Frank Koppens, Graphene Flagship Work Package Leader for Photonics and Optoelectronics and author of this study, says: "Such achievement is of great importance because it allows us to tune the volume of the plasmon mode to drive their interaction with small particles, like molecules or atoms, and be able to detect and study them. We know that the infrared and Terahertz ranges of the optical spectrum provide valuable information about vibrational resonances of molecules, opening the possibility to interact and detect molecular materials as well as use this as a promising sensing technology".
Marco Romagnoli, leader of the Electronics and Photonics Integration Division of the Graphene Flagship, adds: "Graphene plasmons in metallic nanocubes break the limit of the size of photonic integrated devices. Photons are much larger than electrons, and in this sense a photonic integrated circuit cannot be not comparable in size to an electronic integrated circuit. Nevertheless, graphene plasmons in nanocubes demonstrate that even photonic devices can be miniaturized, and this achievement opens new routes for nanomedicine, nanosensing, nano-wireless communications and other fascinating applications."
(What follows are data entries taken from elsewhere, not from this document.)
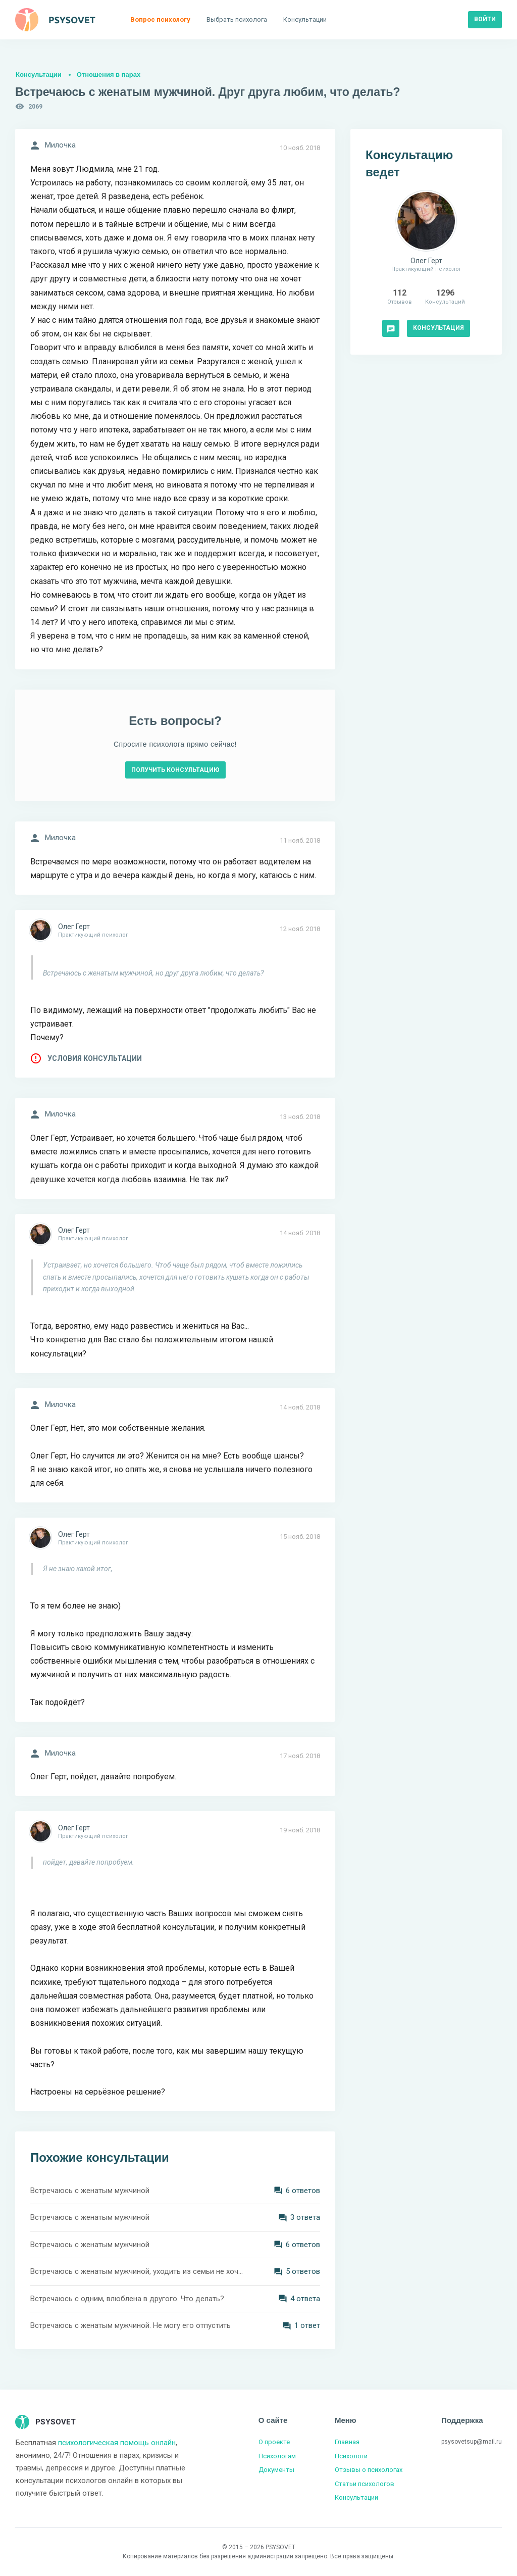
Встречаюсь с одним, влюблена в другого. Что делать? (127, 2298)
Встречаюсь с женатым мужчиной (89, 2190)
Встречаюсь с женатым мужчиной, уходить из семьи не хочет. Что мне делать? (137, 2271)
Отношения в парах (108, 74)
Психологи (351, 2456)
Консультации (39, 74)
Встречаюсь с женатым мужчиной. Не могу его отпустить (130, 2325)
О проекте (274, 2442)
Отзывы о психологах (368, 2469)
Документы (276, 2469)
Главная (347, 2442)
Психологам (277, 2456)
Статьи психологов (364, 2484)
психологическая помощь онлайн (117, 2442)
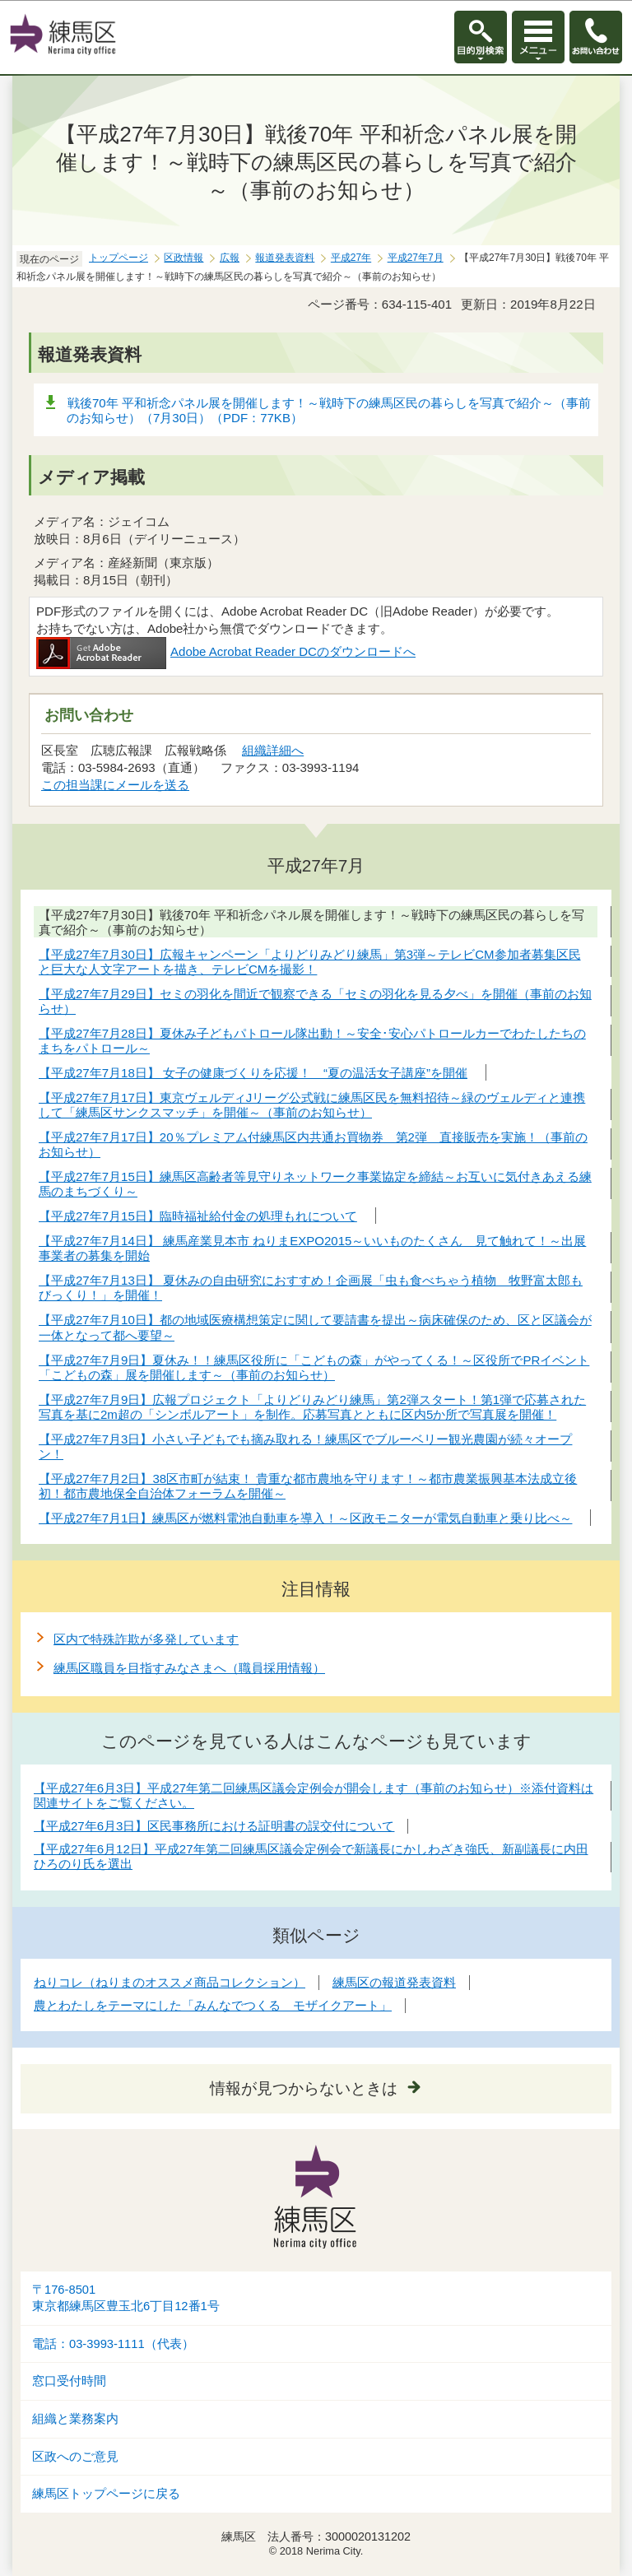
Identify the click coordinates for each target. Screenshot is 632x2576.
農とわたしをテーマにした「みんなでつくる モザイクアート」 (213, 2005)
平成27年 (351, 257)
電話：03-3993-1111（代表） (113, 2343)
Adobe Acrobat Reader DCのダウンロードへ (226, 651)
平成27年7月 (416, 257)
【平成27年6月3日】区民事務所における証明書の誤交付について (214, 1826)
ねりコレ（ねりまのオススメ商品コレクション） (169, 1982)
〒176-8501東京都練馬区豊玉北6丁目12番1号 (126, 2298)
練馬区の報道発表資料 (394, 1982)
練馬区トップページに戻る (106, 2493)
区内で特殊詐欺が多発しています (146, 1639)
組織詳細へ (273, 750)
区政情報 (183, 257)
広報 (229, 257)
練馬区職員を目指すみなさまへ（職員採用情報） (189, 1668)
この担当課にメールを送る (115, 785)
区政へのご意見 (75, 2456)
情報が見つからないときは (303, 2088)
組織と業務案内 (75, 2418)
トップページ (118, 257)
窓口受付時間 (69, 2381)
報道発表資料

Andrea C. Ferrari, Graphene Flagship Science and Technology Officer and Chair of its Management panel, adds: "The interactions between metal nanoparticles and graphene have been at the centre of Graphene Flagship investigations since the beginning. The understanding of plasmons in graphene and in metals, and their interplay, has been spearheaded by the Flagship over the years. This paper pushes the limit of our knowledge to the next level and paves the way for a new generation of devices that were unthinkable a few years ago. It also proves, yet again, that graphene is an ideal ground for development in the areas of photonics and optoelectronics."
"Far-field Excitation of Single Graphene Plasmon Cavities with Ultra-compressed Mode-volumes." Itai Epstein, David Alcaraz, Zhiqin Huang, Varun-Varma Pusapati, Jean-Paul Hugonin, Avinash Kumar, Xander M. Deputy, Tymofiy Khodkov, Tatiana G. Rappoport, Jin-Yong Hong, Nuno M. R. Peres, Jing Kong, David R. Smith, and Frank H. L. Koppens, Science 368, 6496 (2020).